Une femme, devant, les talons blanchis et avachis sur la semelle de ses sandales, la nuque charnue ployant sous l'ennui, feuillette un univers de paperasse.
Celui-ci, rebelle, se répand à terre comme une constellation bizarre d'astres en format A4.

Quelques vieillards qui auront oublié de mourir s'avancent, les épaules voutées et tremblantes. Un petit sourire plissé leur tord les lèvres et vous implore de bien vouloir leur céder votre place. (ndlr: Mais pourquoi, lorsqu'on a toutes ses journées de libres, se contenter des heures creuses alors qu'il est possible de jouir des bains de foule propres aux heures de pointe ?)

Une dame du guichet explique de quatre façons différentes (1/ version française, 2/ version administrative, 3/ version spéciale demeurés, 4/ version "ma pédagogie a des limites") à un client malcomprenant que non, elle ne peut pas lui donner l'argent qu'il souhaite retirer car celui-ci n'a pas été versé.

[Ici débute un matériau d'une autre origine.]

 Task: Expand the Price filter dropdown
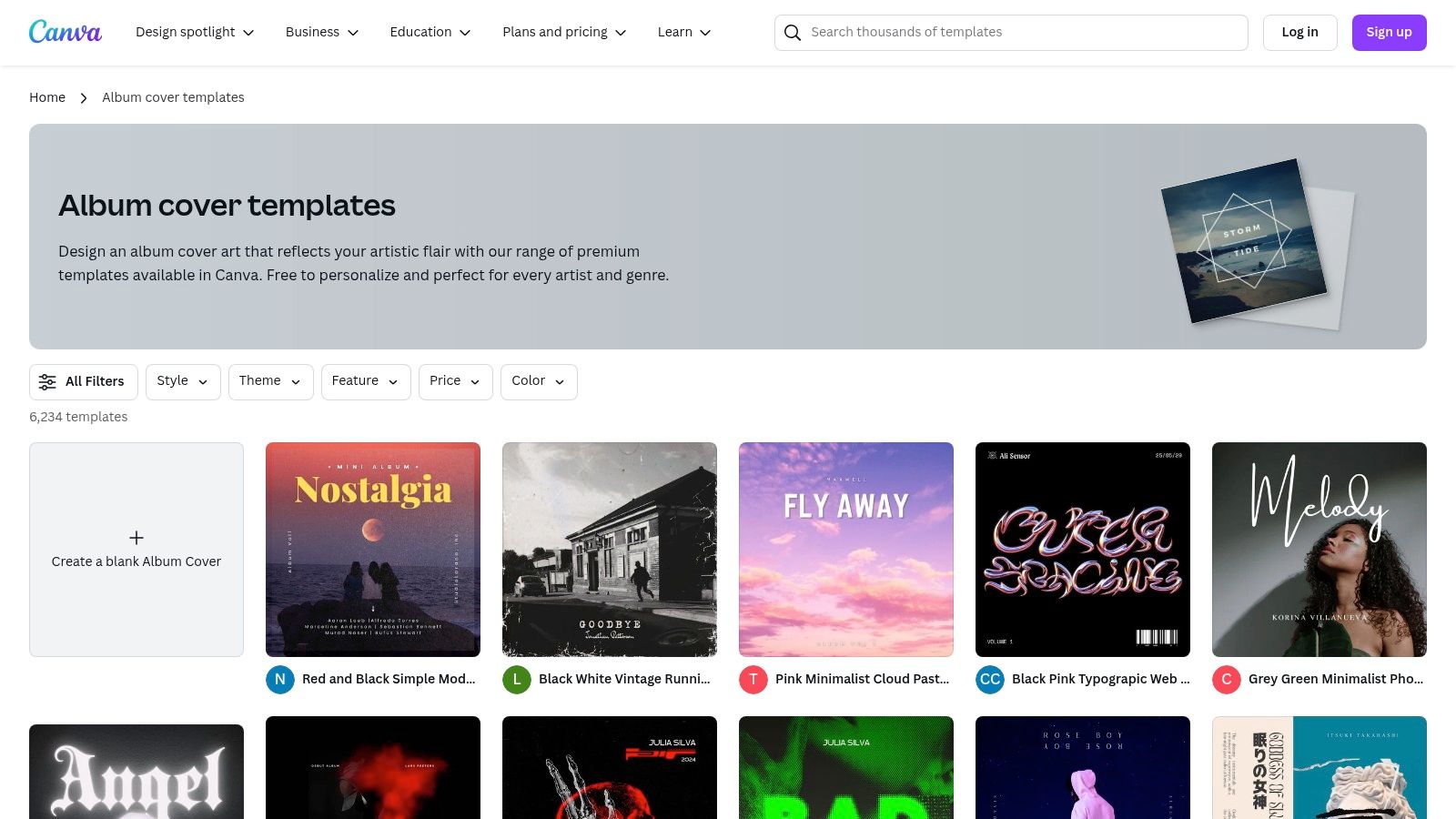(455, 381)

Un quart d'heure plus tard, accablée par l'attente, je n'ai franchi que la moitié du système digestif.

*J'oscille d'un pied à l'autre et fixe les mollets de la femme qui me précède;

**réprime un fou rire à la vue de la pilosité fournie de ceux-ci;

***compte les carreaux au sol et visualise d'improbables parties d'échecs entre cadavres d'insectes et papiers volants cloués au tapis;

****calcule un budget dans ma tête;

*****recalcule, mes neurones conceptualisant mal le désastre;

******m'interroge sur la possibilité de pouvoir me considérer comme responsable de la ruine du système social, compte tenu du cumul APL - Assedic - Indemnités de stage dont je vais peut-être pouvoir bénéficier;

*******froncille le sourcil gauche sous le poids d'une responsabilité aussi outrageante.

Quelques instants après cette gymnastique et une fois ma besogne accomplie, je retourne dans la rue comme certains retournent à la vie. Rumeurs et lumière de la ville m'enveloppent avec douceur.